What is idempotence?

Idempotence means duplicates don't matter. It means you can safely retry an operation with no issues. The classic example is the elevator button: you press it twice and it does not call two elevators. We explore why we would want that property in an email server.

Transcript

Eric Normand: What is idempotence? Why does it help so much with programming in distributed systems? By the end of this episode, you will know how to implement idempotence in your own system.

Hi, my name is Eric Normand, and I help people thrive with functional programming. Idempotence is important because it captures the essence of the safe retry. Without safe retries, you really cannot implement safe distributed protocols.

What is idempotence? The essence of it is that if you ask twice, it's the same as asking once. It has the same effect. The classic example is the elevator button. You go into a bank of elevators. You press the button. It lights up. It calls the elevator. Then someone else comes in, and they go and they press the button, too, the same button. It's already lit up.

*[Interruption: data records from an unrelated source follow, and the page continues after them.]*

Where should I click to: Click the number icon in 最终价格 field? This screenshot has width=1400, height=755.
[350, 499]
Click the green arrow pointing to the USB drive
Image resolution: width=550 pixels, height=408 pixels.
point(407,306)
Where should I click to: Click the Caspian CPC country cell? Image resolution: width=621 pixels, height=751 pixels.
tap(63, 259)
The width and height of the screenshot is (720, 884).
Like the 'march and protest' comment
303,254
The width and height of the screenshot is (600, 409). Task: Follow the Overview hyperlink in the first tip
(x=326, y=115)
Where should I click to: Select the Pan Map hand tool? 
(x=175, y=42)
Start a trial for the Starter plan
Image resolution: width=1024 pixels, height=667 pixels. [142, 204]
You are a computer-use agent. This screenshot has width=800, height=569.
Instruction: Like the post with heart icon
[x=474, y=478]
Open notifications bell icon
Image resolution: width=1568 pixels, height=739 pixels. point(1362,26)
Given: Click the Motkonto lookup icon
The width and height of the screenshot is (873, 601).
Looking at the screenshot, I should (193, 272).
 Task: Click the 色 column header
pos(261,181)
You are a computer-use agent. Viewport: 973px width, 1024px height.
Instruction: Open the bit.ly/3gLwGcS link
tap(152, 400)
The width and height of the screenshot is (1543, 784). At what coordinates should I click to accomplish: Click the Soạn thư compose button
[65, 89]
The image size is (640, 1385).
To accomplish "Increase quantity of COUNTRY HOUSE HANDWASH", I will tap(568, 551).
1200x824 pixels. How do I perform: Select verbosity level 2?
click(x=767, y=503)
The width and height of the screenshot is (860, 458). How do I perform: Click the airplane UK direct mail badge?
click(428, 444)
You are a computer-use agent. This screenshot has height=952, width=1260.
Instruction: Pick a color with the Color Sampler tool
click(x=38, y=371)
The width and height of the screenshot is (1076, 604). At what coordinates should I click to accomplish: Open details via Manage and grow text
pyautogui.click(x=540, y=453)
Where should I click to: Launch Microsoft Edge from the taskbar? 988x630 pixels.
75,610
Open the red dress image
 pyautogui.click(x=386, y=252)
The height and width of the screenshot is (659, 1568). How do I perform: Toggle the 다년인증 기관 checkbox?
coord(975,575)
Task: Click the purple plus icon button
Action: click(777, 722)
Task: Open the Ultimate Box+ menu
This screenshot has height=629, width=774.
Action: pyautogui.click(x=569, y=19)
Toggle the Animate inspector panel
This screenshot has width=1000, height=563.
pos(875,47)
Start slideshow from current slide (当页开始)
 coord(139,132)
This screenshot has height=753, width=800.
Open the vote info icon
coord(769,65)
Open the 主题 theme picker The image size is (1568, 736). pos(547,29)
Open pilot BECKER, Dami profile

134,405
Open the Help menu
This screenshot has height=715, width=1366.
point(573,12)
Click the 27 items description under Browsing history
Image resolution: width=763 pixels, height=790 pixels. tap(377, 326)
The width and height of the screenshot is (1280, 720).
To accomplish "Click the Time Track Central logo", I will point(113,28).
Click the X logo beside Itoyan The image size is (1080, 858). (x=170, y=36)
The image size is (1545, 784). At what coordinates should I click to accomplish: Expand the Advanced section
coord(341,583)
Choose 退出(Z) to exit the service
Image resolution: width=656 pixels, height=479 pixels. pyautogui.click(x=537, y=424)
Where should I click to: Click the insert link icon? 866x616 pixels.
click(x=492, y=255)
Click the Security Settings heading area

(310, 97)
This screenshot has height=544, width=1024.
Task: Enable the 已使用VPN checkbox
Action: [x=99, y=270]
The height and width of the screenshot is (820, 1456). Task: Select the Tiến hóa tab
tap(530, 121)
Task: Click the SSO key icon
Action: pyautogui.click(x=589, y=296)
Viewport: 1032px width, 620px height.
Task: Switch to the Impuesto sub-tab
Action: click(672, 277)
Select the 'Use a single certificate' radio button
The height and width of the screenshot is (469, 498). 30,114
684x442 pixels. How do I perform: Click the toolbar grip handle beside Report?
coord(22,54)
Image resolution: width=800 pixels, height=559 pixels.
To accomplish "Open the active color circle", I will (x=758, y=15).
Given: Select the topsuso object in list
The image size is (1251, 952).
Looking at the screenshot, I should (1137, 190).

We know that that doesn't have an effect. We still want to do it for some reason. It's a just-in-case. Maybe they're right, maybe the signal didn't get to the elevator. It's worth trying because it can't hurt anything. That's the kind of thing that we want to instill in our distributed systems. Technically, it is an algebraic property.

When you're talking about pressing a button, this is an active effect you're having on the world. Whereas in algebra, it's a property of pure functions, mathematical functions. It means, if you capitalize the letters of a string twice, it doesn't matter. The first time is enough. Technically, if you apply F to a value, let's say F(x), it's the same as applying F to applying F(x).

You do the double application of F. It has the same effect as the single application. You could just say that it means duplicates don't matter. I pressed the button twice. The second one doesn't matter. If I apply the same function twice, the second time does not matter. The first time matters. The second time, the third time, the fifth time, those do not matter.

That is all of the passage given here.